● Action item
From the entries below, copy exactly the lines from the one that contains "153 rue Chevaleret" through the one that contains "22 rue de Savoie", both included, and only those.

Saved data entries:
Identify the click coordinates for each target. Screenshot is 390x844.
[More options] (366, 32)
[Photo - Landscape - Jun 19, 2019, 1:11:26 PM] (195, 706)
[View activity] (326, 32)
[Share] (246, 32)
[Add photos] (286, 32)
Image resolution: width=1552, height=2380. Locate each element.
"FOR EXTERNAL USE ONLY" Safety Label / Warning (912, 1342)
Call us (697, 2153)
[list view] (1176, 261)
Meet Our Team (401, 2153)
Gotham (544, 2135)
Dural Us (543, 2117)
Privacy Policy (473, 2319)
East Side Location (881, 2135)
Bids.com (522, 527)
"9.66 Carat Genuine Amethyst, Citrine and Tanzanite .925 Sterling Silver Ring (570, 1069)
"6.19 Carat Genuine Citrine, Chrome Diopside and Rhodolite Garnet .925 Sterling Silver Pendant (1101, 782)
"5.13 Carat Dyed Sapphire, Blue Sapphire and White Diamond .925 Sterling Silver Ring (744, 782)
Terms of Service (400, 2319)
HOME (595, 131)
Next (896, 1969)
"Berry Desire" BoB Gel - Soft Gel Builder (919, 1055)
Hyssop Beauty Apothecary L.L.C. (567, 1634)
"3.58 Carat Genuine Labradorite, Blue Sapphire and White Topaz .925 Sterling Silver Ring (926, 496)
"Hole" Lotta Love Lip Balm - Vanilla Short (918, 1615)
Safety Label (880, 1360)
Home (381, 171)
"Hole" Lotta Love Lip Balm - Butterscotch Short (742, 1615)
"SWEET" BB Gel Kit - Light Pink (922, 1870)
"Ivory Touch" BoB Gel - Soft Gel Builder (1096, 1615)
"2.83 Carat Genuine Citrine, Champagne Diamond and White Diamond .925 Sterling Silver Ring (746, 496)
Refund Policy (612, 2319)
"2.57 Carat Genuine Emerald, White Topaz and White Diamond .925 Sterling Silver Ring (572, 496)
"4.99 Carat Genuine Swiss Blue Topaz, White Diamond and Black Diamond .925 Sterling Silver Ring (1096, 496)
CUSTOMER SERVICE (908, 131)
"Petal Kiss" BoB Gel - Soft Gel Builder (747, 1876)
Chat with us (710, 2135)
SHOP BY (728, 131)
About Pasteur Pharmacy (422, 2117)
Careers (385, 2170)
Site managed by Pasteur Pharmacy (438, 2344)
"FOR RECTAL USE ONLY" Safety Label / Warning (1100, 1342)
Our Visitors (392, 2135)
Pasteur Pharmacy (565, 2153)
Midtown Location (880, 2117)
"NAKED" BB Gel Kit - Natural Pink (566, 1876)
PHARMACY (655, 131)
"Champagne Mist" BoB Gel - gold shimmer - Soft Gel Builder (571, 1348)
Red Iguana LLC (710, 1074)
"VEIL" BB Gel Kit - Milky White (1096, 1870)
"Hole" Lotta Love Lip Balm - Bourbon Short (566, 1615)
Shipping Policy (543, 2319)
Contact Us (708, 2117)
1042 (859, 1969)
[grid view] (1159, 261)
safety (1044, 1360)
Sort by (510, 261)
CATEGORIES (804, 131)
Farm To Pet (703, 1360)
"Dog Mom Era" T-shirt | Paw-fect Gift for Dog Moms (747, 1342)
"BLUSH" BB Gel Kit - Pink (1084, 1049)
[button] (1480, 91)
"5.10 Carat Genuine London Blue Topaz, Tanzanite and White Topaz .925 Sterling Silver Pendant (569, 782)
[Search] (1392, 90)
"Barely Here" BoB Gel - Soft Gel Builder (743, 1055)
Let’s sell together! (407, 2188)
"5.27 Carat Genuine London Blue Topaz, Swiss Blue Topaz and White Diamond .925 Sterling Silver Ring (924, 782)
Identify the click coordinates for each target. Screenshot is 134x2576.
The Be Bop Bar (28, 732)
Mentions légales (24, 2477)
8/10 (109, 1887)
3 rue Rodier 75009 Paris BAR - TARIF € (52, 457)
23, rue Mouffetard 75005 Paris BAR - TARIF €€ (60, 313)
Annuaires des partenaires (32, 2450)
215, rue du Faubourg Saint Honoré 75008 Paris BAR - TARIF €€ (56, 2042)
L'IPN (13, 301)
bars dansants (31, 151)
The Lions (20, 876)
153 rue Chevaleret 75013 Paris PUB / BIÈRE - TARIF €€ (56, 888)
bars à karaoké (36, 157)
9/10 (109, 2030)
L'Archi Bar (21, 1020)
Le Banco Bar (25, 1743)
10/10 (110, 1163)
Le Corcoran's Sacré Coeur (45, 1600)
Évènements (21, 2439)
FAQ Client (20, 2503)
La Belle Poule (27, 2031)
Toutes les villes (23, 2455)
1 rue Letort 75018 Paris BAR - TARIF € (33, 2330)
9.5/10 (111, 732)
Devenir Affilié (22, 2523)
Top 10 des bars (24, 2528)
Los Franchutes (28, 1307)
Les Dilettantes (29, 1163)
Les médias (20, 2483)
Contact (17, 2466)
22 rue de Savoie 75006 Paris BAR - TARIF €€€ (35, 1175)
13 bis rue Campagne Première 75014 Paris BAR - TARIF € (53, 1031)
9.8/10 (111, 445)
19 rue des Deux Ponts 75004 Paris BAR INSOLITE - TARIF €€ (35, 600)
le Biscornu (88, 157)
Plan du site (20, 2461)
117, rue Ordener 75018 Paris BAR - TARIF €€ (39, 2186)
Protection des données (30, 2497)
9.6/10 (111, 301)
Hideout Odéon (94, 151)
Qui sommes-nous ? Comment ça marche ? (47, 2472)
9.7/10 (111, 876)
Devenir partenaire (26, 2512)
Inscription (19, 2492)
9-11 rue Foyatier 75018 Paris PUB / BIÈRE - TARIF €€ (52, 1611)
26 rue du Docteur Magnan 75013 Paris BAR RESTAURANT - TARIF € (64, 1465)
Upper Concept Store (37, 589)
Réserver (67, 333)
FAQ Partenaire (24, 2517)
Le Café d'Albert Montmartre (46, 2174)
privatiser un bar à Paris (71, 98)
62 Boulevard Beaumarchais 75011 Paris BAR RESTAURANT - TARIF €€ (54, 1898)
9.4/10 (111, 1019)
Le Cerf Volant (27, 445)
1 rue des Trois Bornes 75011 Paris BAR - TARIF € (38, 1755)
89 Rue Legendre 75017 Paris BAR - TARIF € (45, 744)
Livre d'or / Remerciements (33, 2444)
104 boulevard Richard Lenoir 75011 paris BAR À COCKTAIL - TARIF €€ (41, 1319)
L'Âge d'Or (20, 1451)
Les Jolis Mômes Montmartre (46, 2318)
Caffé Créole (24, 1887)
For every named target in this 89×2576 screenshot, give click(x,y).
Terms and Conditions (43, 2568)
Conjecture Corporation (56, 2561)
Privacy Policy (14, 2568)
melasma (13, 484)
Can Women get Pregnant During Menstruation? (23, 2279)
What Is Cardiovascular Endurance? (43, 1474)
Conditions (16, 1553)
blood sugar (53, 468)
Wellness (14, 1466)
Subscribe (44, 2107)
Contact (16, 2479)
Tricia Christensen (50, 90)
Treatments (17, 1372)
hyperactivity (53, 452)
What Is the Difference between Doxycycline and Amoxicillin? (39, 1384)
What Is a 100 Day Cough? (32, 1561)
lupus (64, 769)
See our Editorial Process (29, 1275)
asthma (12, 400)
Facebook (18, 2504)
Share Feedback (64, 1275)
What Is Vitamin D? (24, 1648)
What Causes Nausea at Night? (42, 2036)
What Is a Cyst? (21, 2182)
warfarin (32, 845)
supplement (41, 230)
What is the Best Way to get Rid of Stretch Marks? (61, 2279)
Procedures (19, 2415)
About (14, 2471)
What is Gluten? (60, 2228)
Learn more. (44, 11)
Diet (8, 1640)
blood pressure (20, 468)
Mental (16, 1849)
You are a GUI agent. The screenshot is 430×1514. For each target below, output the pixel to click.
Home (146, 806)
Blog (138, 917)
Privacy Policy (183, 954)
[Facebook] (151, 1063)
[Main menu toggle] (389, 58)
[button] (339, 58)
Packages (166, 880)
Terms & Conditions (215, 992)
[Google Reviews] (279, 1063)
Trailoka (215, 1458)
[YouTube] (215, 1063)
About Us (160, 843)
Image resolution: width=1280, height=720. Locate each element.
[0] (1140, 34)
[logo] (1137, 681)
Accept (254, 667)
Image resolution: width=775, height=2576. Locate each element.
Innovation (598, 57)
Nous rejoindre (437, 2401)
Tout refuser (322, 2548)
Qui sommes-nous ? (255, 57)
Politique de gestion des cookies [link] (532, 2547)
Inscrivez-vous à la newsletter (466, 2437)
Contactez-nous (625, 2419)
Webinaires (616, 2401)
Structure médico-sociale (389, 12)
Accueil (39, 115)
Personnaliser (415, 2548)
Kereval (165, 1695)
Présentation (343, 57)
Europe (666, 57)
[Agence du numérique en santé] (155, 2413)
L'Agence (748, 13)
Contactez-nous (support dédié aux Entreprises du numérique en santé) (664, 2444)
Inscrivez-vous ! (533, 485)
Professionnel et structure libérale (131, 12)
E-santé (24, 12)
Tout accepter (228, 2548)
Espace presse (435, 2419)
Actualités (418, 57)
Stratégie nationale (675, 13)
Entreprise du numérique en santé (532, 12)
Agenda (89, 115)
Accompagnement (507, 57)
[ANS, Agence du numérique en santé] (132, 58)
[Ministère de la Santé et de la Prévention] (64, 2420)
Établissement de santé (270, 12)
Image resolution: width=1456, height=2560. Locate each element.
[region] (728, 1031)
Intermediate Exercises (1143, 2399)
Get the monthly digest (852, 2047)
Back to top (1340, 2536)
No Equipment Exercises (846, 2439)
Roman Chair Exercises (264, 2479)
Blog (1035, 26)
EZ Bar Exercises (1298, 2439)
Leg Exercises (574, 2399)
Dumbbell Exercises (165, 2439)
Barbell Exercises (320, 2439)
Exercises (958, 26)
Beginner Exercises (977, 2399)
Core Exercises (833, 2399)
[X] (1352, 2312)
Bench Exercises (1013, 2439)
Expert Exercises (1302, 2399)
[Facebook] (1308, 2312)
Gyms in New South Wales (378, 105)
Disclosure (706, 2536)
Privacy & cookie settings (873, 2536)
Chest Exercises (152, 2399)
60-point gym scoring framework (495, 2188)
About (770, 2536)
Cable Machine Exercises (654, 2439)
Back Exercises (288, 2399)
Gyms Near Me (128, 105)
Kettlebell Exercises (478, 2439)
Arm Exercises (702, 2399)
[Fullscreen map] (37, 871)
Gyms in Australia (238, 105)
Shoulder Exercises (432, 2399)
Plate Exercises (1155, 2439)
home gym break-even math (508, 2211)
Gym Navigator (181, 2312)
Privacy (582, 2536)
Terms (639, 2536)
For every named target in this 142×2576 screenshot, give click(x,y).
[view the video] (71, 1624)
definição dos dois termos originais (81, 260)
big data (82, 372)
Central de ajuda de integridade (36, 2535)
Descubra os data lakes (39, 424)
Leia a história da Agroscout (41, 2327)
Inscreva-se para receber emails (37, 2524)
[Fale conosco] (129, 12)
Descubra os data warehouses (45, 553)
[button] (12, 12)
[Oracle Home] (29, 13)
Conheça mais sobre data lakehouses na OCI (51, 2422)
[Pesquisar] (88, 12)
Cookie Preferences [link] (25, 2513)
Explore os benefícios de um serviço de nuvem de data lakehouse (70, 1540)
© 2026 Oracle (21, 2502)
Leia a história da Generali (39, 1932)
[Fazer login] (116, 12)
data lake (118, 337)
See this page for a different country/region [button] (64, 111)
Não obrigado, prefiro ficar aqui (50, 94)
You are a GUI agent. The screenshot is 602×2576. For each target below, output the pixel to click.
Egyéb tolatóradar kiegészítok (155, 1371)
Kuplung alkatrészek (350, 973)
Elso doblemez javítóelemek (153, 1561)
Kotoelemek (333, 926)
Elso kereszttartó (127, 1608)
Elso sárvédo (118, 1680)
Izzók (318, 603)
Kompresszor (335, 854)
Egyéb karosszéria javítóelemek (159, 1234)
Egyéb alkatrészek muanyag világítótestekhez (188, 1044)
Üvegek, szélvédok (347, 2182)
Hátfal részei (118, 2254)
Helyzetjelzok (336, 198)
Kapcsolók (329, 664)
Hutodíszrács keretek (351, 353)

● Result below
153 rue Chevaleret 75013 Paris PUB / BIÈRE - TARIF €€ (56, 888)
bars à karaoké (36, 157)
9/10 (109, 2030)
L'Archi Bar (21, 1020)
Le Banco Bar (25, 1743)
10/10 (110, 1163)
Le Corcoran's Sacré Coeur (45, 1600)
Évènements (21, 2439)
FAQ Client (20, 2503)
La Belle Poule (27, 2031)
Toutes les villes (23, 2455)
1 rue Letort 75018 Paris BAR - TARIF € (33, 2330)
9.5/10 (111, 732)
Devenir Affilié (22, 2523)
Top 10 des bars (24, 2528)
Los Franchutes (28, 1307)
Les Dilettantes (29, 1163)
Les médias (20, 2483)
Contact (17, 2466)
22 rue de Savoie 75006 Paris BAR - TARIF €€€ (35, 1175)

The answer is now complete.